As the concept continues to develop and as I share it with others, the most common question is; “How do we ‘do’ critical mentoring”? While I truly believe the practice is evolving, there are three ways existing programs can make their mentoring practice more critical right now.
I’ve heard it said, “not about us without us” and the saying is fitting for mentoring programs working within and hopefully with communities of color. Every single mentoring program that fits this category should immediately take a look at their program goals. If these program goals have not been developed or reworked in collaboration with the community and most especially the youth being served, they must be changed. Doing work with young people of color means giving them voice and extending them meaningful opportunities to participate in building their programming. David Fetterman’s process for Empowerment Evaluation provides a structured means for “taking stock” and “planning for the future” in collaborative ways.
Also, if the program goals aren’t connected to overarching issues of race, class, gender and sexuality, issues that must be addressed when doing transformational work in minoritized and marginalized communities, they must be re-worked. Talking to the young people you serve will surely uncover this, but acknowledging these issues and looking for ways your program can help, will make your work more critical.
Recruitment and Retainment
Several mentoring organizations cite lack of volunteerism as a problem in communities of color. It’s a sore spot and sounds a lot like the “we can’t get parents to come out” excuse that schools use when they lack skills required to engage communities. Studies on this subject have shown us that this lack of volunteerism isn’t so. An article in The Root proclaims that Black Americans showed “recession-proof” giving. The Corporation for National and Community Service said “5.7 million Black Americans did volunteer work in 2009, up 400,000 from the previous year.” Furthermore, Black Americans gave “792 million hours of volunteer time worth about $16.5 billion”. If we look further, we could probably tell how much of these volunteer hours were dedicated to mentoring, but we need not look further to refute the claim that folks of color don’t volunteer. One of the most important ways to make your program more critical is to recruit purposely and to retain volunteers and staff of color. If you are working in communities of color and your staff, whether paid or volunteer, doesn’t reflect the community you serve, you’ve got a problem. In fact, it could be the reason you haven’t attracted people of color in the first place.
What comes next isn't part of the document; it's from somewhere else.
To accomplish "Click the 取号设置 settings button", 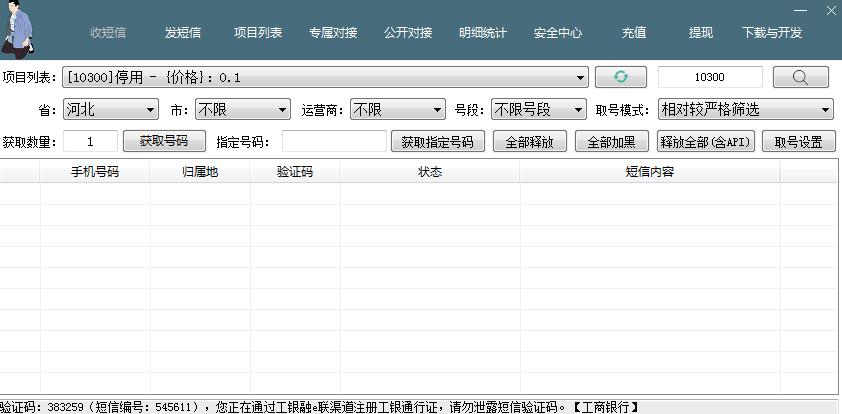I will pyautogui.click(x=798, y=141).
Also, consider program goals again. Is the work you are doing relevant and meaningful to the community you are serving? Don’t answer this question on your terms, attempt to answer the question on the communities terms. This process may require reaching out to the community again. Consider the ways you are asking for help. Maybe stuffing envelopes with donor letters isn’t the way the community wants to get involved. Consider volunteer time frames, folks have to work. If your expectations of volunteers are rooted in middle and upper-class traditions that assume people have paid time off or corporate support, you may need to re-think when, where and how each person in the community can help.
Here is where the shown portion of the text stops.